## Passage provided:
_ _ _

The Ebola virus epidemic has been going strong in eastern Democratic Republic of Congo (DRC) since August 2018, Ebola misinformation are widespread in DRC, and research shows resistance and even overt acts of aggression towards teams responding to the outbreak are helping to fuel the spread of the virus. Empowering churches and trusted faith leaders to correct misinformation is critical to end the outbreak.
“In the DRC, the church is important in three major ways,” explains Dr. Isaac Muyonga, Health Department Director, CBCA. “First, churches are the principal providers of medical care through church-run hospitals and health centers. In Butembo and Katwa, the Catholic church and the CBCA are highly involved through Ebola treatment centres and hospital in ending the disease. Secondly, churches and their leaders are embedded in local communities, and are trusted and respected. This enables them to communicate information about Ebola and how to stop its spread with authority and integrity. Finally, churches are able to speak to the hearts and minds of the people they serve. They have the ability to address the fear, confusion, suspicion and concerns that Ebola evokes. It is only when these issues are addressed that work to bring the current outbreak to an end can succeed.” Churches are well positioned to inform communities and correct Ebola misinformation in DRC.

_ _ _

## Data section:
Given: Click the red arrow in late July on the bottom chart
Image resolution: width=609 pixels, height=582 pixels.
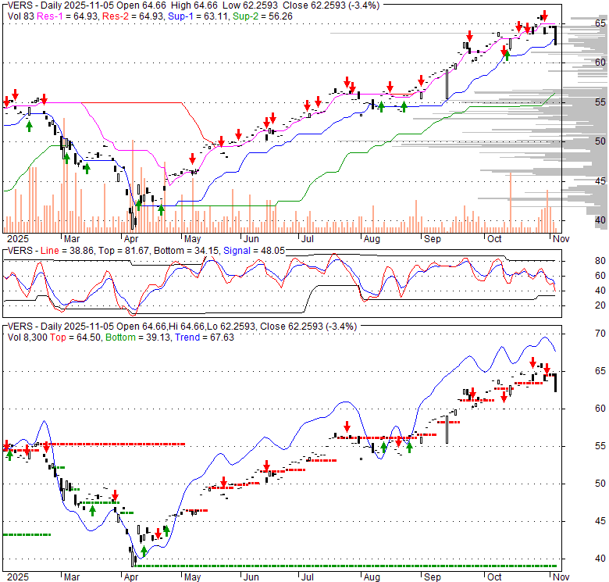Looking at the screenshot, I should pos(346,427).
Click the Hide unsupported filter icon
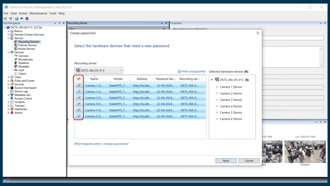 179,71
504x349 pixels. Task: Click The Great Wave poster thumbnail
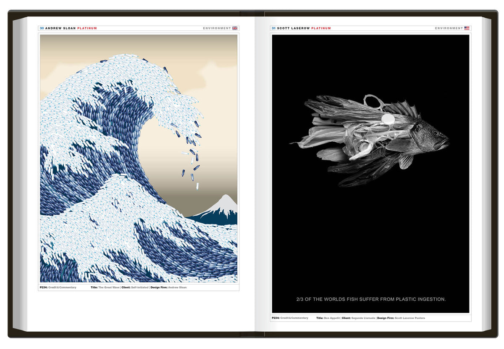click(x=139, y=158)
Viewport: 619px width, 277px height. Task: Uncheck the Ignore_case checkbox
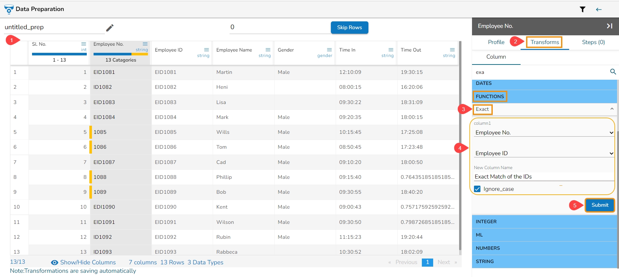click(x=477, y=189)
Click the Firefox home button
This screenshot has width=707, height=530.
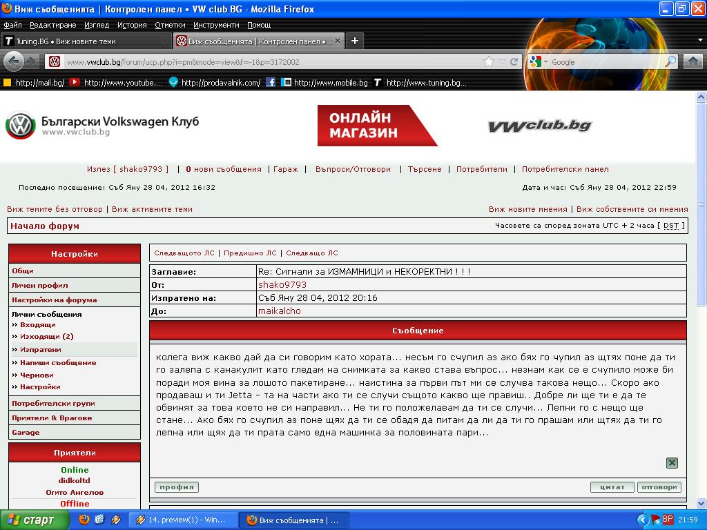[693, 62]
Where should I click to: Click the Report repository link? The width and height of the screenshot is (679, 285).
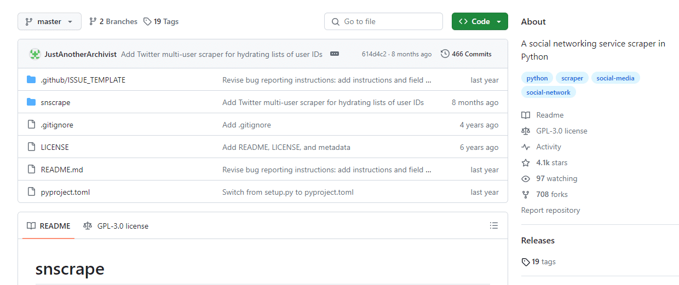[550, 210]
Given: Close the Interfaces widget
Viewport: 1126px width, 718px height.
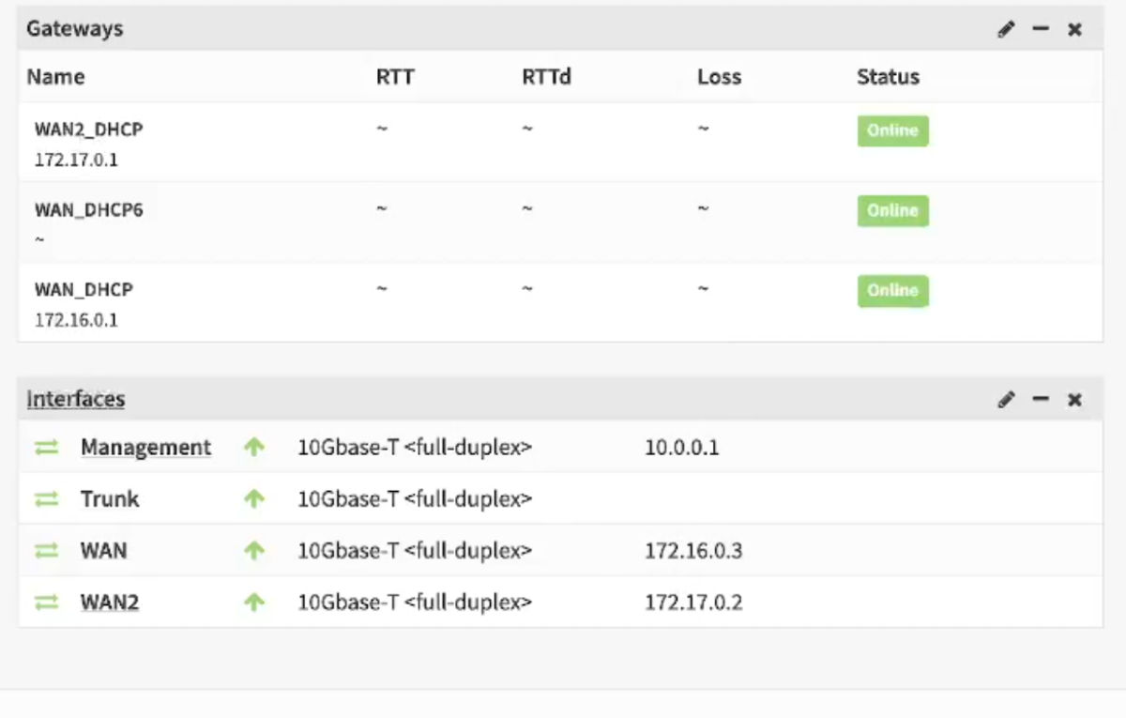Looking at the screenshot, I should coord(1074,400).
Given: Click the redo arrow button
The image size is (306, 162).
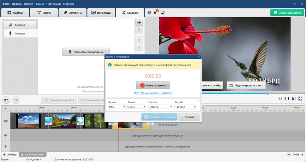Looking at the screenshot, I should [x=16, y=100].
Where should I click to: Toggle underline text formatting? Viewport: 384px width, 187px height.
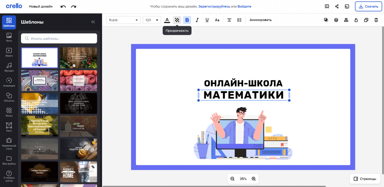click(207, 20)
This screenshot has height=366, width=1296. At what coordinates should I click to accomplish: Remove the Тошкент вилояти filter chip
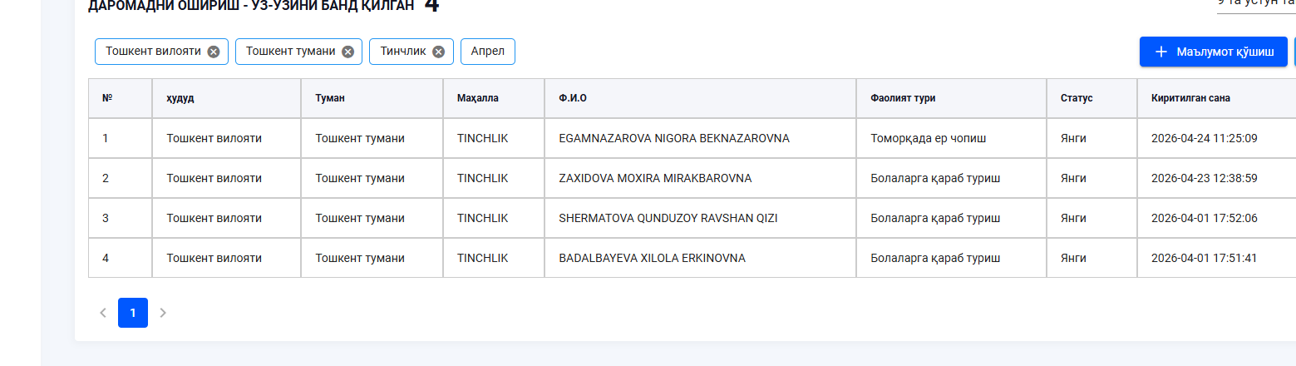pos(214,52)
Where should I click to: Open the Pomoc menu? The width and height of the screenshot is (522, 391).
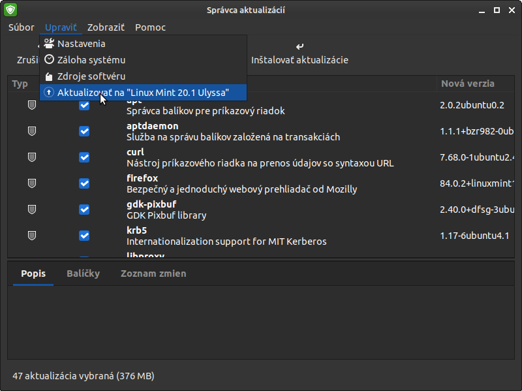[150, 27]

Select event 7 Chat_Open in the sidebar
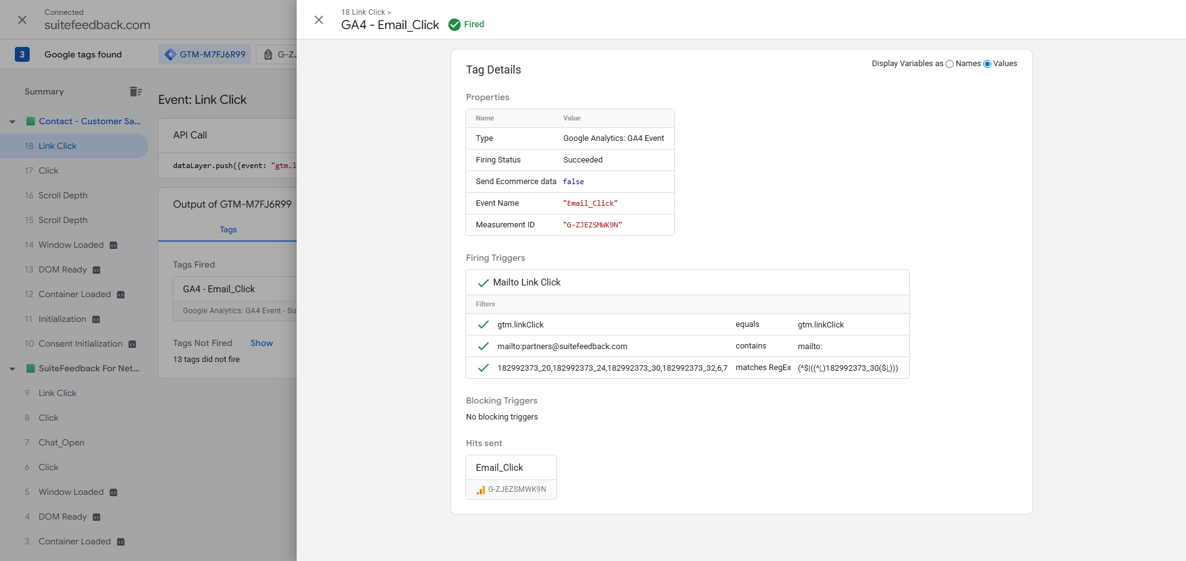[61, 442]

_ _ _

## Problem to solve:
In the text on the Ebola epidemic in the Democratic Republic of Congo, what position does Dr. Isaac Muyonga hold?

## Exercise output:
Health Department Director, CBCA